_Data provided_:
┌────────

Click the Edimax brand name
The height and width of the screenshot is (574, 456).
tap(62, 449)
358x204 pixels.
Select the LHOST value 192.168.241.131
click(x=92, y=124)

└────────

_Work instruction_:
Each line of the data has to be written out exactly as it appears.

_Solution below_:
Click the Edimax brand name
The height and width of the screenshot is (574, 456).
tap(62, 449)
358x204 pixels.
Select the LHOST value 192.168.241.131
click(x=92, y=124)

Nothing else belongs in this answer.